__Exercise objective__.
Beginning with the line that holds "This screenshot has width=598, height=448.", copy every remaining line of the listing below exactly, and leave the pictures out.

__Data supplied__.
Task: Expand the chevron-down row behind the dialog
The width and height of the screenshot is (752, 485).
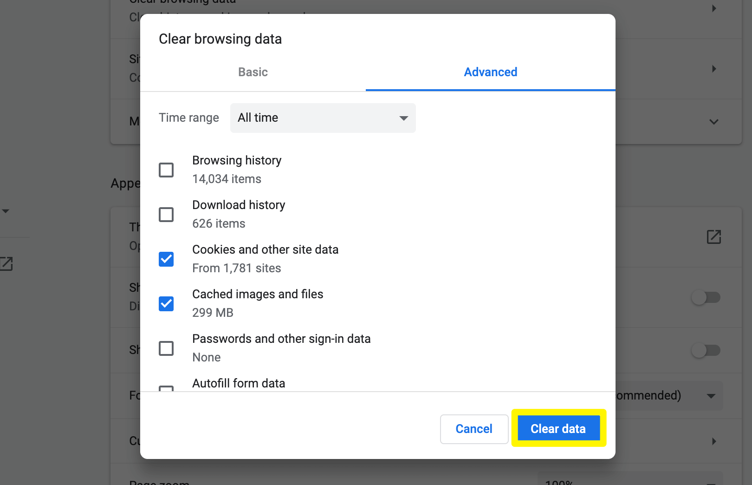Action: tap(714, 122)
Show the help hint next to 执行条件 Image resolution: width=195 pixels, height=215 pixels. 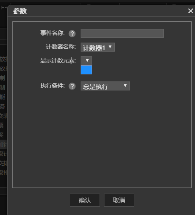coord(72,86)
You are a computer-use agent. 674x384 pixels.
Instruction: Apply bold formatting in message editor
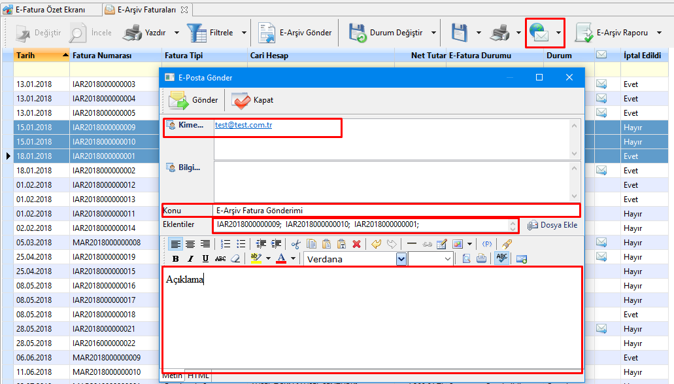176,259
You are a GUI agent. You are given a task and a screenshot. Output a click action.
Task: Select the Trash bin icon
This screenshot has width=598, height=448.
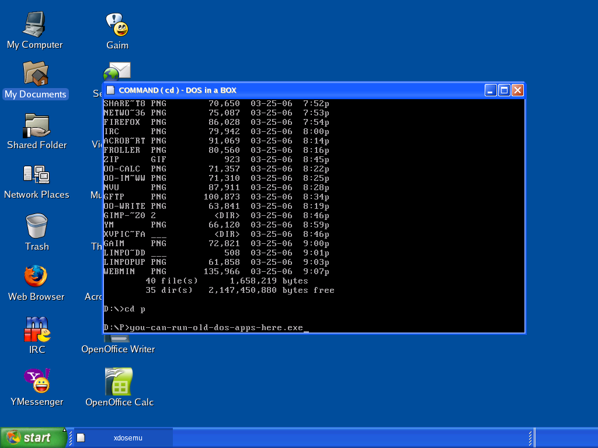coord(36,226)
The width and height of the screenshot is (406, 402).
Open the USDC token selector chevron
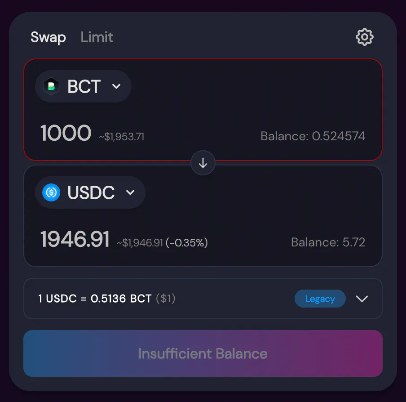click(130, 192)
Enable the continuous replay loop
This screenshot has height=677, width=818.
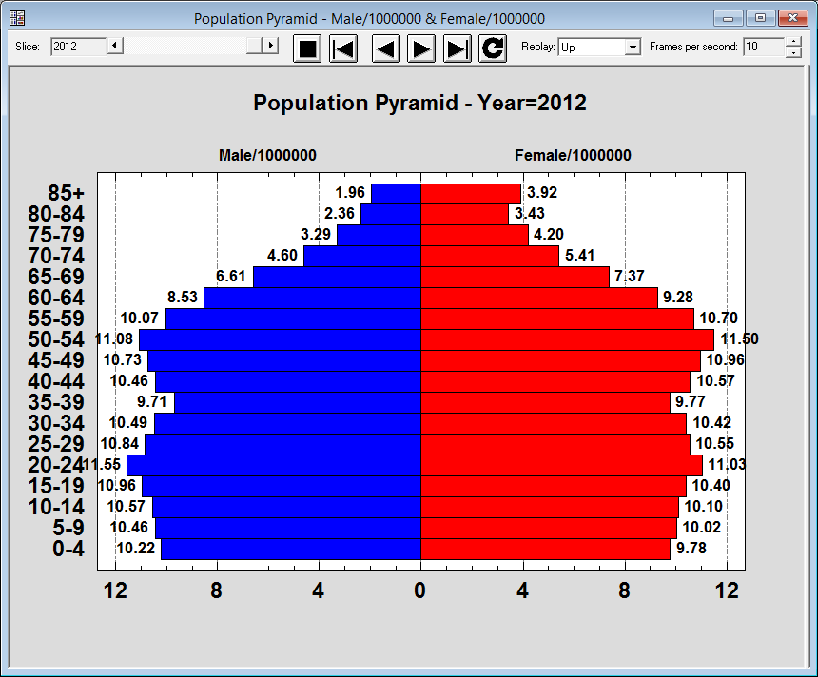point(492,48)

__Output for this exercise__.
This screenshot has width=598, height=448.
coord(36,226)
The width and height of the screenshot is (406, 402).
Open the USDC token selector chevron
click(130, 192)
Enable the continuous replay loop
This screenshot has height=677, width=818.
point(492,48)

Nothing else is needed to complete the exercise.